The carrier only resumed flights in August after being grounded by the country's regulators over the summer following a safety audit. It too required further capital support from the government In October.
As Jarana begins his second year at the head of SAA he will be looking for patience from his political masters to provide more evidence that the carrier is achieving meaningful reforms.
Peter Morris, chief economist at Flight Ascend Consultancy says that SAA will "not have been helped much" by the economic conditions in South Africa at present, given the persistent weakness of national currency the Rand. Morris says there was a real need for fleet renewal and streamlining at SAA a few years ago, but adds that "all that takes money".
In its statement of 11 November, SAA acknowledges "there is more work to be done" to implement the strategy.

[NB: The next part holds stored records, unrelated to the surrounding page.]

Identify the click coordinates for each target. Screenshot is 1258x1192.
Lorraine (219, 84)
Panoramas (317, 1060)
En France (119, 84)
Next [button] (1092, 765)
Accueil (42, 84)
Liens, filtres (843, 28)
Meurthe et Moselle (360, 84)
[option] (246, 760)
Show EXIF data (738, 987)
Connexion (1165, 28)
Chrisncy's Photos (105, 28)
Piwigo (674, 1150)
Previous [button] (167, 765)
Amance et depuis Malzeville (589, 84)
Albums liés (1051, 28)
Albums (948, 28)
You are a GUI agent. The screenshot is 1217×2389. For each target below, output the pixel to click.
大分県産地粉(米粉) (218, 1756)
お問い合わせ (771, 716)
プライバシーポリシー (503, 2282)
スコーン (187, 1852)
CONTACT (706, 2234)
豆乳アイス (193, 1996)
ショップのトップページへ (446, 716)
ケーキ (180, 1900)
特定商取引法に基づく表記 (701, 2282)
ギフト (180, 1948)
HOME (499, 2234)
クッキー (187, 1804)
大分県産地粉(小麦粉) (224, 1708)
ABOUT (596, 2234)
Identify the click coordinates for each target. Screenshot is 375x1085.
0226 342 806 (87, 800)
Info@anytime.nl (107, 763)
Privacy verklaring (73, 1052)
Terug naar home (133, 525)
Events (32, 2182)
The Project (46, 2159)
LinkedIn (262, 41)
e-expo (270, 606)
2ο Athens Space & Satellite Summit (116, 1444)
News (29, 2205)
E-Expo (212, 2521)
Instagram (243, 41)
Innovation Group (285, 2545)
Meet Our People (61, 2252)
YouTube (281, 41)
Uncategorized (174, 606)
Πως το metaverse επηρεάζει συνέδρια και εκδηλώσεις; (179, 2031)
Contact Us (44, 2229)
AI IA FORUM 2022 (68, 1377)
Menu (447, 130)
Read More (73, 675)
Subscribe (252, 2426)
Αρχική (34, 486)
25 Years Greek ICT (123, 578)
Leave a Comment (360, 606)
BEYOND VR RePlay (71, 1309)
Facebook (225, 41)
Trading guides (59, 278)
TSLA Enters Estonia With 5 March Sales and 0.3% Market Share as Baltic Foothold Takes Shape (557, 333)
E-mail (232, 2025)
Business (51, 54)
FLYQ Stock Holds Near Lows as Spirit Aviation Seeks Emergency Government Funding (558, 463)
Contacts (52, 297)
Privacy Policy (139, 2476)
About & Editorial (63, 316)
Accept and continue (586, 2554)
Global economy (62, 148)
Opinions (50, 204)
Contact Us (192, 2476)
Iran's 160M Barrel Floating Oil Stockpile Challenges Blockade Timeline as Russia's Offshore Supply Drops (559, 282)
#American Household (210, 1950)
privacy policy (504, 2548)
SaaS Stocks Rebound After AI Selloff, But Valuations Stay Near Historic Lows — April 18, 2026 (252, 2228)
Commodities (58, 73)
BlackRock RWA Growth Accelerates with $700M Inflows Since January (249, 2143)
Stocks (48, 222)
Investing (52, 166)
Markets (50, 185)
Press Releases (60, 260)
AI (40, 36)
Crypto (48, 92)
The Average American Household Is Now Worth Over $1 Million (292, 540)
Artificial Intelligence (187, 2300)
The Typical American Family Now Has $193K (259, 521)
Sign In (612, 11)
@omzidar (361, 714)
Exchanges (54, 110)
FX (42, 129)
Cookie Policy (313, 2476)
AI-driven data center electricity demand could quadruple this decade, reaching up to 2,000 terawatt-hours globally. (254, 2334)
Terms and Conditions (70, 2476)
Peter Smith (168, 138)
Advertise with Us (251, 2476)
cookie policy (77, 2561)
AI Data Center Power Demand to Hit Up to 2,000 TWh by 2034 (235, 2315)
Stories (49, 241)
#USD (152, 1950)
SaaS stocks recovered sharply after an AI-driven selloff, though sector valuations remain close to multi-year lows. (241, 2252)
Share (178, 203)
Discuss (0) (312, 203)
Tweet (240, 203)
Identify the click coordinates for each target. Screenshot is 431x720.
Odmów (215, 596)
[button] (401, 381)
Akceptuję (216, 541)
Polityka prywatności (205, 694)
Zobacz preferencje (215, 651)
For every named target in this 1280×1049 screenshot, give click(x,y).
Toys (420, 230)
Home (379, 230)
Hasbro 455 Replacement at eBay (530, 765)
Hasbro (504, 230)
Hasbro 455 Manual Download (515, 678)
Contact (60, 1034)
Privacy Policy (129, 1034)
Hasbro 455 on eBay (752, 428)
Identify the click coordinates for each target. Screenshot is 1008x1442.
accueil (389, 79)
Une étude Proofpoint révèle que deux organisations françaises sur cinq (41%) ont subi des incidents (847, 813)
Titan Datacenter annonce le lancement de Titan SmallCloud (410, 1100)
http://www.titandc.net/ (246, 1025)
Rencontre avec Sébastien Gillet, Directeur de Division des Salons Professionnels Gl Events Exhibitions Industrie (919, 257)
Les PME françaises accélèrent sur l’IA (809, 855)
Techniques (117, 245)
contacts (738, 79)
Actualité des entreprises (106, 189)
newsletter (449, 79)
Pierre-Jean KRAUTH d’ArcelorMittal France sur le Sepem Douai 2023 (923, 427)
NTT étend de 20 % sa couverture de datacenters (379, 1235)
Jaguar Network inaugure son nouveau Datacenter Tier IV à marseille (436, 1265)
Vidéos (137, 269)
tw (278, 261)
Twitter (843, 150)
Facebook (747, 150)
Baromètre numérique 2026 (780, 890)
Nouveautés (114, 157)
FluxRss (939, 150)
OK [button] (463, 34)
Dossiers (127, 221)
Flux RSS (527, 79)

"We are encouraged by the progress we are making to turn the company around," it says. "The airline’s position is that it will take three years to bring the company to a break-even position. However, on the strength of the airline’s current interventions, as well as monitoring how these are implemented, the shareholder decided to provide part of required financial assistance to the airline.
"There is every resolve to address long-standing legacy issues, to improve the performance of the business, to regain its market share and to provide its customers continued and improved service," the airline says.